When a traveler asserts a city's liability for a negligent act or omission of a highway or bridge officer, the answer must be made according to the local law. Under no circumstances can the question become one of general law. Even in the absence of a statutory provision concerning the extent and conditions of liability, the question is bound to turn upon the construction of the local statutes which impose highway and bridge duties upon the cities. “It is purely local in its significance and extent. It involves simply a consideration of the powers and liabilities granted and imposed by legislative action upon cities within the state." Detroit v. Osborne, 135 U. S. 492, 498, 10 Sup. Ct. 1012, 34 L. Ed. 260.
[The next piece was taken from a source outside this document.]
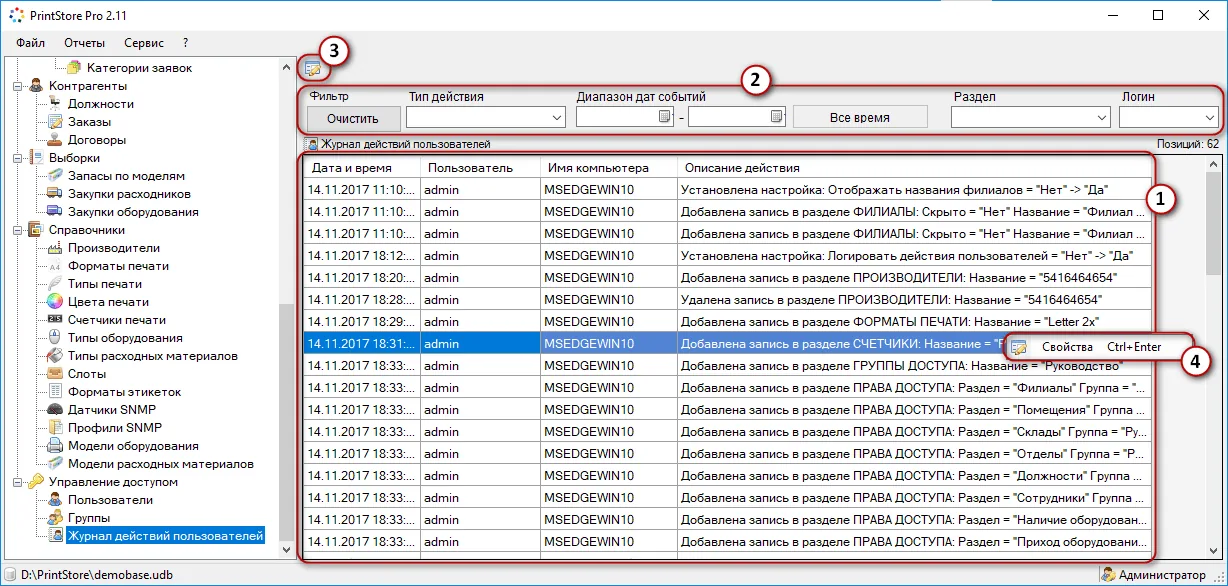
Task: Open the Отчеты menu
Action: pyautogui.click(x=85, y=43)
Wisconsin transplanted the Massachusetts statutory scheme. Daniels v. Racine, 98 Wis. 649, 74 N. W. 553. Chapter 16, Rev. St. Wis. 1849, detailed the system of “Highways and Bridges." Upon municipalities, towns (townships), counties, villages and cities, the duty was laid alike as creatures of the state. For failure of duty to keep the highways and bridges open and safe for travel, section 103 of the chapter created an express liability. Section 109 required that “The provisions of this chapter relating to highways and bridges shall be construed to extend to all parts of the state, except where special provisions, inconsistent therewith, have been or shall be made by law in relation to particular towns, counties, cities or villages.” The system continues in force. Rev. St. Wis. 1898, c. 52, $$ 1339, 1347.
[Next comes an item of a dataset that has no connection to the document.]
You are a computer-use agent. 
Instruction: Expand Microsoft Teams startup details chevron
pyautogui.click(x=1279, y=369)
This general scheme of duty and liability, cast by the state upon all her municipalities alike, with no distinction and no basis for distinction between "voluntary” and “involuntary” (for a city charter is not a contract, but governmental regulation, changeable at the will of the Legislature—Washburn v. Oshkosh, 60 Wis. 453, 19 N. W. 364), applies to Milwaukee. Kittredge v. Milwaukee, 26 Wis. 46; Harper v. Milwaukee, 30 Wis. 365; Daniels v. Racine, 98 Wis. 649, 74 N. W. 553. The sections of the charter relating to the Grand Avenue Bridge are not in conflict, but entirely harmonious, with the pre-existent duty. They merely direct how the subsisting duty shall be performed at the specific place, with no legislative attempt at increase or diminution of liability. Indeed, it has been ruled that a charter exemption, violative of the general scheme of highway duty and liability, is unconstitutional. Hincks v. Milwaukee, 46 Wis. 559, 1 N. W. 230, 32 Am. Rep. 735.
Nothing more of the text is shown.